Exploring Weather with Bokeh!#

Hey everyone! This probably comes as a surprise, but I’m on another data-viz kick! This week, I wanted to share with you a way to interact with a few years of daily timeseries data.

We’ll be revisiting a fun dataset: daily temperature readings from New York City! This historical dataset has decades of data. However, for our purposes, I wanted to limit it to five years’ worth and visualize daily data (maximum and minimum temperatures) while allowing the ability to interactively to zoom in/out on any specific set of dates.

Let’s start by loading that data:

from pandas import read_parquet

df = (
    read_parquet(
        'data/NYC_weather.parquet',
        columns=['date', 'measurement', 'value', 'm_flag', 'q_flag'],
    )
    .loc[lambda df: 
         ~df['q_flag'].isin(['I', 'W', 'X'])
         & df['m_flag'].isna()
         & df['measurement'].isin(['TMAX', 'TMIN'])
    ]
    .pivot(index='date', columns='measurement', values='value')
    .eval('''
        TMAX = 9/5 * (TMAX/10) + 32
        TMIN = 9/5 * (TMIN/10) + 32
    ''')
    .rename(columns={               # units post-conversion
        'TMAX': 'temperature_max',  # farenheit
        'TMIN': 'temperature_min',  # farenheit
    })
    .rename_axis(columns=None)
    .sort_index()
).loc['1995':'2000']

df.head()
temperature_max temperature_min
date
1995-01-01 53.06 37.94
1995-01-02 46.94 26.96
1995-01-03 33.08 23.00
1995-01-04 33.98 19.94
1995-01-05 26.96 15.98

Pretty straight forward dataset, just two columns and our datetime index. Let’s get to plotting our data with Bokeh!

from bokeh.io import output_notebook
output_notebook()
Loading BokehJS ...

We’ll need a few components here:

  • Figure: core Bokeh plotting

  • Data abstraction: passing data to/from a Bokeh visualization

  • RangeTool: widget to introduce interactivity

We’ll need two figures: one that conveys the zoomed in (single year’s) worth of data and one that represents the entire five years’ worth of data (context).

Then we’ll use a RangeTool to link those two charts so that you can interact with the contextual chart and see changes on the zoomed in chart.

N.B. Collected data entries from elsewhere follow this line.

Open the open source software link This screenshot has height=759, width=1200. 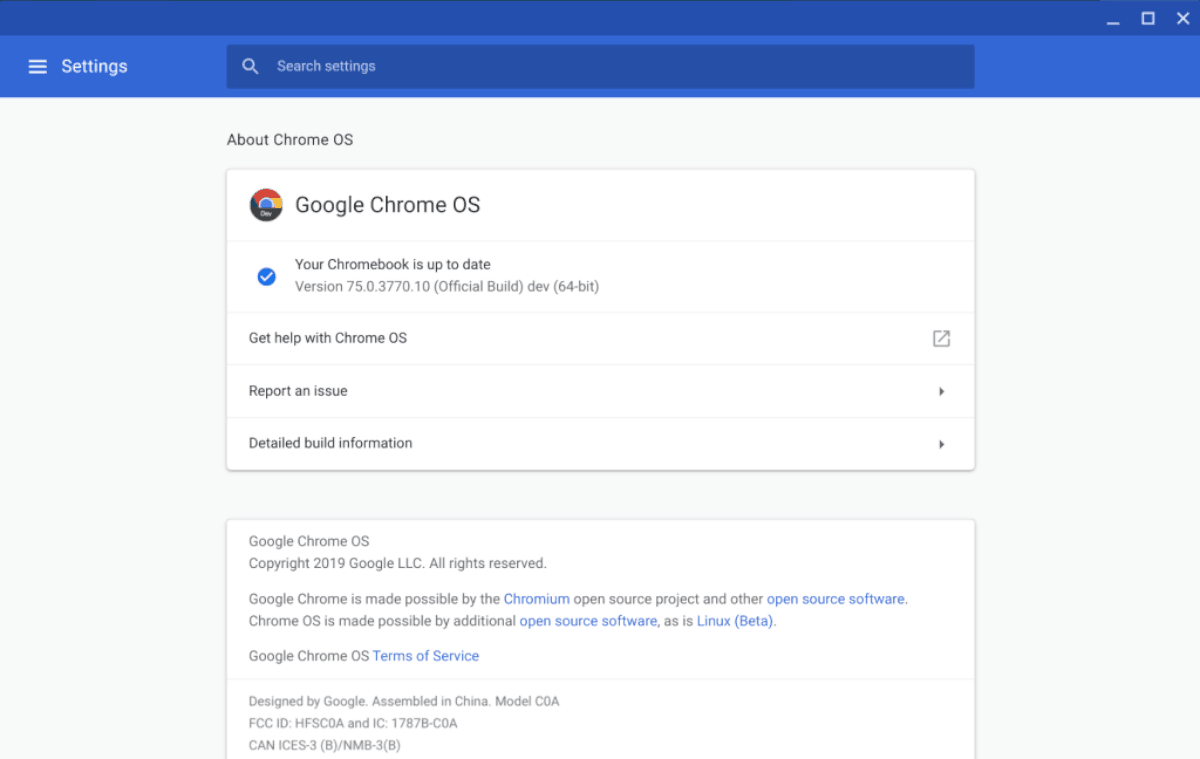tap(836, 598)
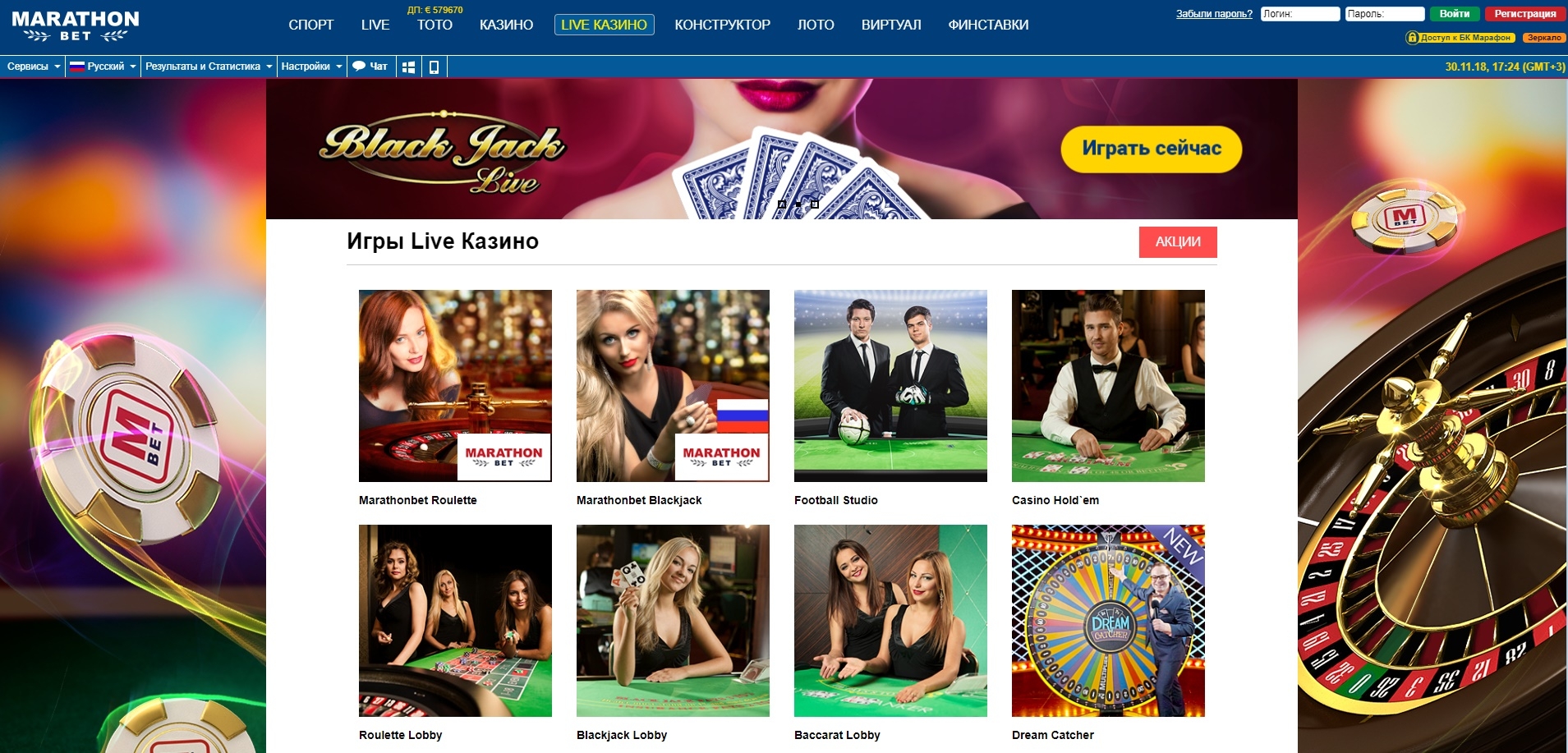Viewport: 1568px width, 753px height.
Task: Click the Windows app icon in toolbar
Action: [x=408, y=67]
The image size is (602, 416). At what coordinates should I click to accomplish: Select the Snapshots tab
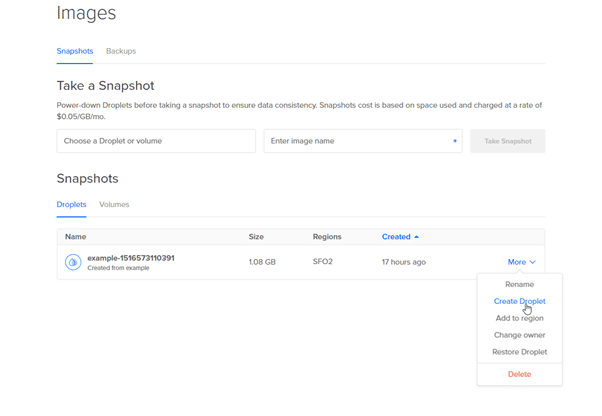[x=75, y=51]
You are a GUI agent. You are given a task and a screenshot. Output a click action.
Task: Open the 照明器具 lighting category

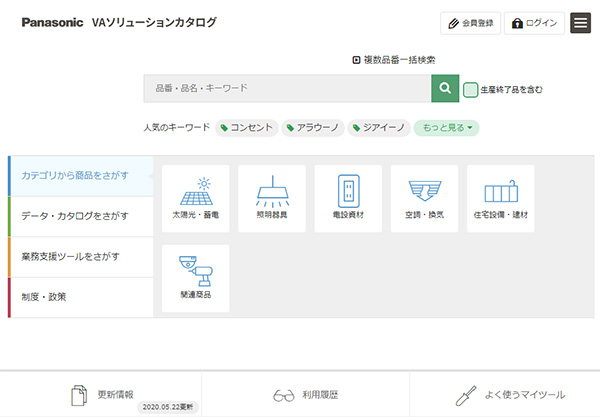pos(271,198)
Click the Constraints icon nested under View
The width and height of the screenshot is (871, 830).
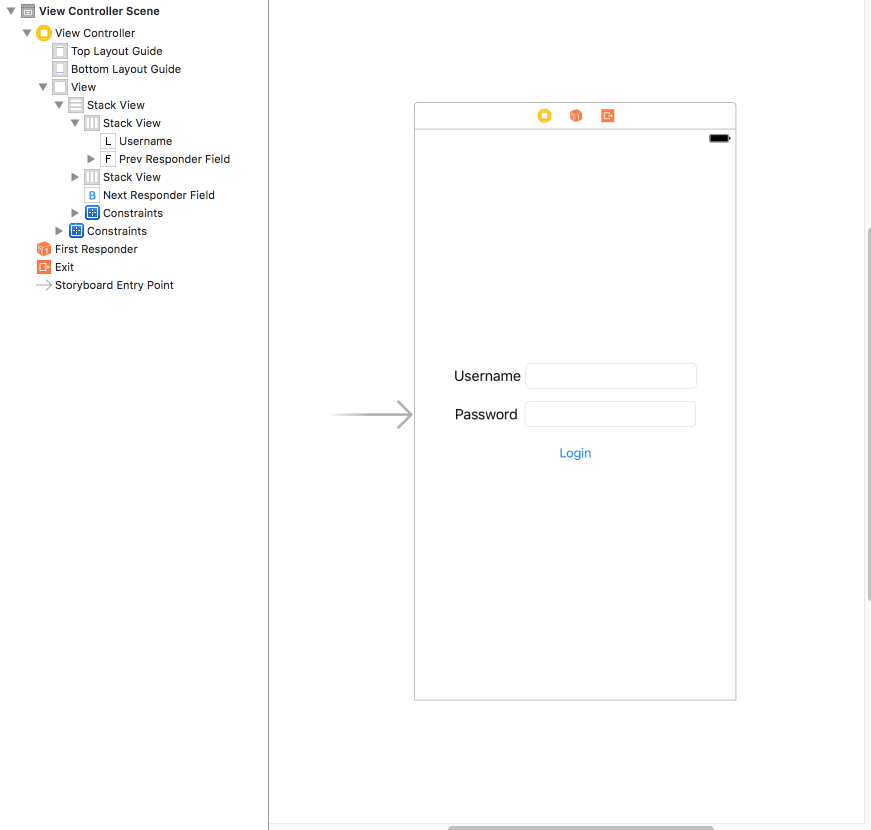[x=76, y=231]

from bokeh.plotting import figure, ColumnDataSource
from bokeh.layouts import column
from bokeh.io import show
from bokeh.models import RangeTool, AdaptiveTicker
from pandas import to_datetime, DateOffset

cds = ColumnDataSource(df)

zoom_p = figure(
    width=500, height=250, 
    x_axis_type='datetime', 
    y_range=[0, 110],
    # show a range of 1 year by default
    x_range=[df.index.min(), df.index.min() + DateOffset(years=1, days=-1)],
    toolbar_location=None,
)

overall_p = figure(
    height=zoom_p.height // 4, width=zoom_p.width, 
    y_range=zoom_p.y_range, 
    x_range=[df.index.min(), df.index.max()],
    x_axis_type="datetime", toolbar_location=None,
)

# figures have the same data/representation- just their ranges differ
for p in [zoom_p, overall_p]:
    p.vbar(
        x='date', bottom='temperature_min', top='temperature_max',
        source=cds,
       # bokeh time unit is the millisecond, our data has gaps of 1 day
        width=24 * 60 * 60 * 900
    )

# Less ticks for the overall figure on the y-axis (since it is short)
overall_p.yaxis.ticker = AdaptiveTicker(desired_num_ticks=2, num_minor_ticks=0)
rangetool = RangeTool(x_range=zoom_p.x_range)
overall_p.add_tools(rangetool)

show(
    column(zoom_p, overall_p)
)

Not too bad at all! A little bit of Bokeh really does go a long way. Try dragging the overlaid box around and see the ranges on the zoomed in figure change.

That’s all for this week, hope you enjoyed this fun Bokeh demonstration! See you again soon!